Photo-etched gridded coverslips have limited use for tracking individual cells since they are too thick
(1.5mm). For repeated imaging fiduciary marks can be made prior to plating by very gently scratching
the glass surface with a diamond knife. Note: Deep scratches can fatally weaken the glass. The
requirements of live neurons for perfusion with oxygenated media vary considerably. In our studies the
duration of each cycle of osmotic perturbations was relatively short and continuous perfusion was not
required. Since rapid medium changes were essential and our perfusion system has a relatively slow
clearance rate (2 ml/min), exacerbated by the presence of the central well in glass bottomed dishes, we
typically removed the medium by pipette attached to a vacuum suction device. Medium was reintroduced
as a bolus, also by pipette.
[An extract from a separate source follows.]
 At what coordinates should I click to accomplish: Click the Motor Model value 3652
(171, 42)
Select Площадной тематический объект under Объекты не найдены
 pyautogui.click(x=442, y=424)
We usually elected to work at a (warm) room temperature (28 C), since it
slows plasma membrane remodelling slightly, facilitating the capture of fast events. Note: In previous
studies of calcium dynamics in acute spinal cord preparation [16], sympathetic neurons [14] and acute
hippocampal slices [15] imaging at room temperature improved cell survival.
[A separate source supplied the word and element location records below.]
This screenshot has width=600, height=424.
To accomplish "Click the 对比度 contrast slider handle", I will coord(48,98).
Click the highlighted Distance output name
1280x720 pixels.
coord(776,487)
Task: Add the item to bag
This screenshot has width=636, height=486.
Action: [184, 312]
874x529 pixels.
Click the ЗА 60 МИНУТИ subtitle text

We use an inverted (Nikon based) scanning confocal microscope (Bio–Rad MRC-600) equipped with
an argon-ion laser. To minimize photo-bleaching and photo-damage, potential cells are initially selected
in epi-fluorescence mode and confocal imaging parameters optimized with cells outside this field. To
reduce photobleaching we use a neutral density filter of 3 (1% transmission), a zoom factor below 3, and
single scans (rates ranging from 1/s to 1/30s). Simultaneous fluorescent and phase contrast images can be
taken using the second channel for phase (non-confocal, transmitted light) images. VLDs can also be
monitored in 3-D by optically sectioning neurons; optical series are taken using one single scan per
section and step sizes (the distance between two optical sections) of 0.5–3.0 µm. Note: Optical series are
only practical if the object of interest does not move and/or change shape during series collection.
2.3
Imaging plasma membrane remodelling
VLD formation and recovery were monitored by confocal microscopy using a variety of reagents that
label the plasma membrane, and by adding dyes to the bath. In studies on SAR high resolution phase
images, are also crucial to establish and maintain the focal plane, and to interpret the confocal images.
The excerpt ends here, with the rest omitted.